THE “MAERSK TANGIER” – THE COURT OF APPEAL RULES ON PACKAGE LIMITATION UNDER THE HAGUE-VISBY RULES

Background
The English Court of Appeal last week handed down a significant judgement in relation to package limitation and what constitutes a “unit” for the purpose of limitation under the Hague-Visby Rules in containerised cargoes. The Court’s decision also clarifies the law in the application of the Hague-Visby Rules in circumstances where a Waybill is issued under a contract of carriage that contemplates shipper’s express or implied right to demand the issue of a bill of lading but where such right is not exercised.

Facts
Claimants (Cargo Receivers) brought a claim against Defendants (Carrier) for damage to a cargo of unpacked/unwrapped pieces of tuna loins stuffed in three containers. The loss was due to raised temperature during transit caused by an alleged reefer container malfunctioning. The contract of carriage initially provided for the issue of bills of lading but the parties eventually agreed to use (three) Waybills to avoid delays at destination. Each Waybill described the cargo as “1 Container Said to contain 206 PCS Frozen Bluefin Tuna Loins”.
The Carrier argued that because Waybills had been issued, the Hague-Visby Rules limitation did not apply but rather the Hague Rules (which produced a less advantageous limitation figure). The Carrier referred to Article 1 (b) of the Hague-Visby Rules which provides that the Hague-Visby Rules ONLY apply to contracts of carriage that are covered by a bill of lading.
The Carrier argued that each refrigerated container was a unit (which would have allowed them to limit their responsibility to GBP 100 per container in a claim of GBP 858,000). The Carrier pleaded that the individual tuna pieces could not be treated as “units” because they could not have been shipped in breakbulk (pallets) without further packing. On their part, the Cargo Receivers argued that each tuna loin was a relevant package or unit for the purposes of the Hague and Hague Visby Rules.
There were two questions for the Court:
1.were the Hague-Visby Rules Applicable? And
2.what is a “unit” for the purpose of the Hague Rules and Hague/Visby Rules?

The High Court Decision
In relation to (i) above, the judge ruled that the question to ask was not whether a bill of lading was actually issued but whether the issue of a bill of lading was contemplated under the terms of the contract. In this case, the contract contemplated the issue of a bill of lading with the result that, barring any contract variation or waiver or estoppel, the Hague-Visby Rules will continue to apply even if some other carriage document (in this case a Waybill) is subsequently issued.
As regards (ii), the emphasis was whether the cargo was in fact “packaged” for shipment. The Court held that if the cargo is unpacked but it is made up of identifiable separate items of transportable cargo, those items are treated as “units”. Commenting on Article IV (c) of the Hague-Visby rules that states “where a container… is used to consolidate goods, the number of packages or units enumerated in the bill of lading as packed… shall be deemed the number of packages or units”, the judge held that this article does not require enumeration “as packed”. It only requires that the number of packages or units inside the container is accurately stated in the bill of lading. Since the Waybills stated that the containers contained a certain number of pieces of tuna and each piece of tuna was a unit, they accurately enumerated the number of units in the container.

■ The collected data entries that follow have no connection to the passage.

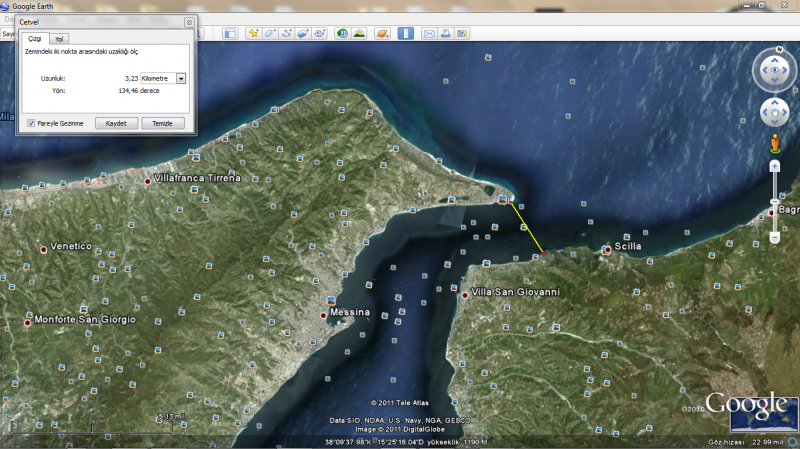Image resolution: width=800 pixels, height=449 pixels.
Task: Open the Kilometre unit dropdown
Action: (181, 77)
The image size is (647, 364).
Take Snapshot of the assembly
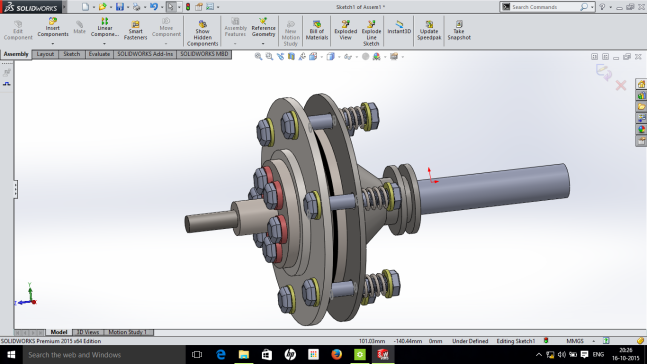459,31
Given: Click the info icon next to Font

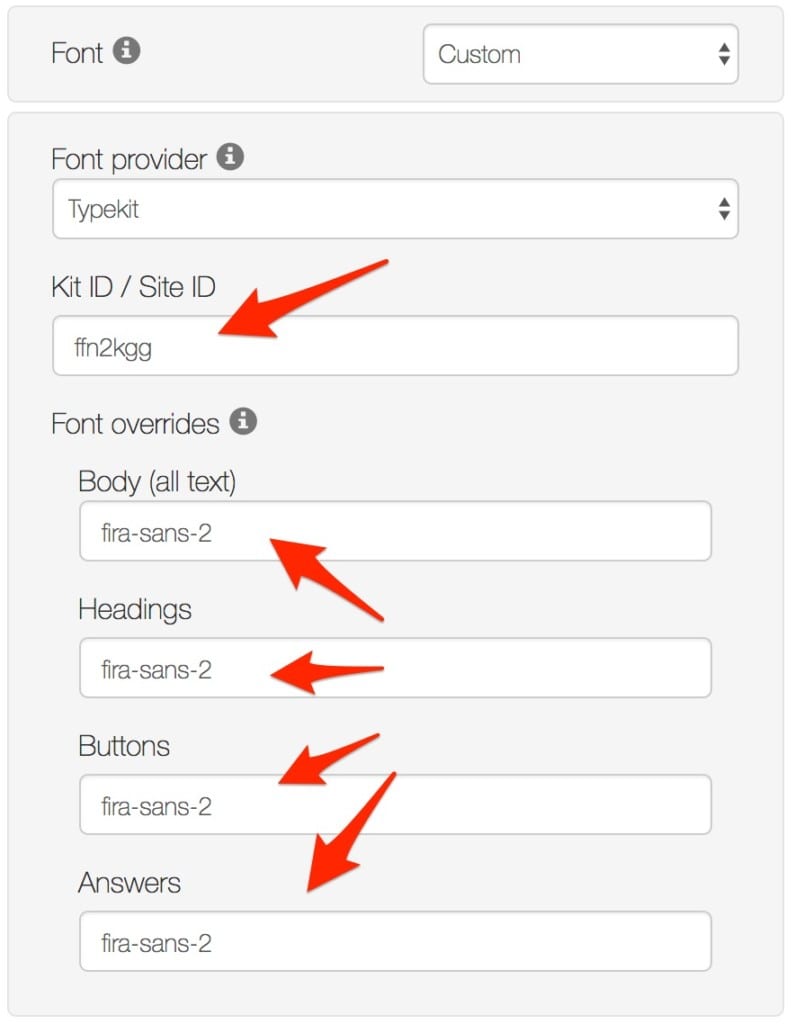Looking at the screenshot, I should point(127,50).
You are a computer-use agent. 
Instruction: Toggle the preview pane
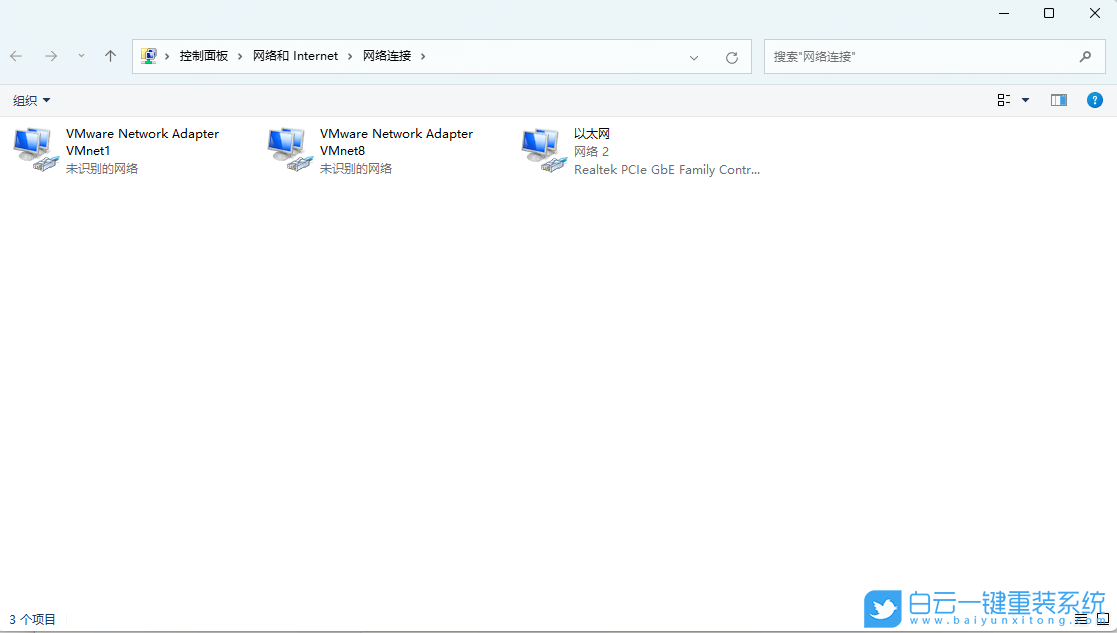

The Court of Appeal decision
The Court of Appeal upheld the decision of the High Court in full.
It was held that where bills of lading are contemplated but not issued the Hague Visby Rules will apply.
Rejecting the Carrier’s argument that the pieces of tuna could not constitute units as they could not have been shipped without further packing, the Court of Appeal held the individual tuna pieces were units whether or not they could have been shipped breakbulk (as opposed to containerised) without any further packing. Thus, on the facts of this case, the individual pieces of frozen tuna were therefore units.

Conclusion
The Court of Appeal decision will be welcomed by the shipping community as it offers useful guidance in an area of the law deficient of English authorities.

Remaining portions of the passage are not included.